In early 2005, Yusuf released a new song entitled "Indian Ocean" about the 2004 tsunami disaster. The song featured Indian composer/producer A. R. Rahman, a-ha keyboard player Magne Furuholmen and Travis drummer Neil Primrose. Proceeds of the single went to help orphans in Banda Aceh, one of the areas worst affected by the tsunami, through Yusuf's Small Kindness charity. At first, the single was released only through several online music stores but later featured on the compilation album Cat Stevens: Gold. "I had to learn my faith and look after my family, and I had to make priorities. But now I've done it all and there's a little space for me to fill in the universe of music again."

On 28 May 2005, Yusuf delivered a keynote speech and performed at the Adopt-A-Minefield Gala in D?sseldorf. The Adopt-A-Minefield charity, under the patronage of Paul McCartney, works internationally to raise awareness and funds to clear landmines and rehabilitate landmine survivors. Yusuf attended as part of an honorary committee which also included George Martin, Richard Branson, Boutros Boutros-Ghali, Klaus Voormann, Christopher Lee and others.

In mid-2005, Yusuf played guitar for the Dolly Parton album, Those Were the Days, on her version of his "Where Do the Children Play?". (Parton had also covered "Peace Train" a few years earlier.)

In May 2006, in anticipation of his forthcoming new pop album, the BBC1 programme "Imagine" aired a 49-minute documentary with Alan Yentob called Yusuf: The Artist formerly Known as Cat Stevens.

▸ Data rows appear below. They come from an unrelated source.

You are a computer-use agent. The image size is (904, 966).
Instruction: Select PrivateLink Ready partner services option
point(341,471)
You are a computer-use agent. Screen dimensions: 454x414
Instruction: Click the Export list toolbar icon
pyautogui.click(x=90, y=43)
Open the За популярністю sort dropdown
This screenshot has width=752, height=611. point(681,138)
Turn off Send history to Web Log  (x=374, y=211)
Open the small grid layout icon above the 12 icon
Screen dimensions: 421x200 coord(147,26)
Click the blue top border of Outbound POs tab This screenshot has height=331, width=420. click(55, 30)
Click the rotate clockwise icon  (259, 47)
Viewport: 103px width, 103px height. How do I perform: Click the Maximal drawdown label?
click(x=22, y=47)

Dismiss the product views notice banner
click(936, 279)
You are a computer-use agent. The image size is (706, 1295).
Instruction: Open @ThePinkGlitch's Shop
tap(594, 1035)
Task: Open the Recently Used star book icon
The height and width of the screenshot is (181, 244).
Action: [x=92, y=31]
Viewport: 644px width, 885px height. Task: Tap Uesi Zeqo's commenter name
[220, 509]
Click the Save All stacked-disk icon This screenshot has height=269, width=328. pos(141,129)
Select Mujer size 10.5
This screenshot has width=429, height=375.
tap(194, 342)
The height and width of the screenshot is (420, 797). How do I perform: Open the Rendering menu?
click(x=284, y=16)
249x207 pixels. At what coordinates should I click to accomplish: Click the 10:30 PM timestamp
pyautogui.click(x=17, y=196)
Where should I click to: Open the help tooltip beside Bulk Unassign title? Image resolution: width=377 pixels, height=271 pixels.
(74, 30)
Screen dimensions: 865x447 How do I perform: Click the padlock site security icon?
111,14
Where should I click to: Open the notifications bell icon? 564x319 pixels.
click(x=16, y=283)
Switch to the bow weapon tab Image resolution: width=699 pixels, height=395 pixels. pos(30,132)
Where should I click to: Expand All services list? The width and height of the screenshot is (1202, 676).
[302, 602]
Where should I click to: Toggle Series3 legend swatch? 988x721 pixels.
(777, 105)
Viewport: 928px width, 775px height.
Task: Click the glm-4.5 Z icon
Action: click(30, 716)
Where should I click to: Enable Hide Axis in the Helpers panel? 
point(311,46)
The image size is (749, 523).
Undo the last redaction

This documentary film features rare audio and video clips from the late 1960s and 1970s, as well as an extensive interview with Yusuf, his brother David Gordon, several record executives, Bob Geldof, Dolly Parton, and others outlining his career as Cat Stevens, his conversion and emergence as Yusuf Islam, and his return to music in 2006. There are clips of him singing in the studio when he was recording An Other Cup as well as a few 2006 excerpts of him on guitar singing a few verses of Cat Stevens songs including "The Wind" and "On the Road to Find Out".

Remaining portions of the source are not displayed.